Елену Ивановну обещали «разобрать» на педсовете. Ее участие в вечере интернациональной дружбы поставили под вопрос. Срочно искали замену. К тому же выяснилось, что американская девочка из числа гостей собирается выступить с музыкальным номером. Поэтому срочно нужна была не учительница, а тоже ученица, которая слабает что-нибудь на фоно. Завуч знала, что мама Веты – учительница музыки, дома стоит инструмент, значит, и Вета должна играть. Вета играла, но в школе свою музыкалку не афишировала – музыку она всей душой ненавидела.

Вета всегда, еще с детства, занималась музыкой из-под палки – мама заставляла ее делать пальчиками «молоточки» и держать кисть «яблочком». Требовала, чтобы рука была «красивой». У Веты «красивая» рука не получалась – мать называла руку «куриной лапой». Могла ударить нотами по голове. Ровно через сорок минут занятий по батареям начинали стучать соседи сверху и снизу. Звукоизоляцию можно было сделать просто – поставить пианино на войлочные подкладки, но Ольга не делала этого из принципиальных соображений. Она говорила, что звук нужно чувствовать. Вета же считала, что мать делает это назло. Соседи начинали стучать, мать хватала стоящую наготове рядом с батареей железную гантелю – откуда она появилась, одна, двухкилограммовая, в их квартире, одному Богу было известно – и стучала в ответ. Если номер с гантелей не проходил, мать брала швабру и стучала в потолок.

Но самым ужасным были совместные занятия, когда мать подставляла к инструменту стул и отбивала такт. Этот момент помнила не только Вета, но и все ученики Ольги Михайловны. Ольга носила на среднем пальце огромный продолговатый перстень с опалом, еще материнский.

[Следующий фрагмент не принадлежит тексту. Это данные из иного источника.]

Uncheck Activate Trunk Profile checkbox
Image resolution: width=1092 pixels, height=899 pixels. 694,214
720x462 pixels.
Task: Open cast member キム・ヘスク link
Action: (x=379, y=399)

Этим перстнем, перевернутым опалом на тыльную сторону, Ольга и отбивала такт. Перстень стучал гулко – тум-тум-тум. Этим же перстнем Ольга, когда Вета или кто-то из учеников сбивался с такта, била по рукам. Или могла выбросить ноты за дверь. Если сборник был старый, ноты разлетались по швам, ученица ползала по полу, собирая листы. Ольга стояла и смотрела. Ольга мстила за свои годы – долгие, мучительные и не принесшие ничего, даже достойного заработка годы обучения.

Вета мечтала окончить музыкалку и с чувством грохнуть крышкой инструмента.


– «Цыганочку»-то сможешь сыграть? – спросила Вету тетя Наташа, когда та рассказала ей про случившийся форс-мажор – секс музычки с учеником.

– Не знаю, могу, конечно. Но у Люськи длинный танец. Нужно с вариациями. А я не умею… – промямлила Вета. Когда речь заходила о музыке, Вета всегда начинала мямлить. Из-за матери.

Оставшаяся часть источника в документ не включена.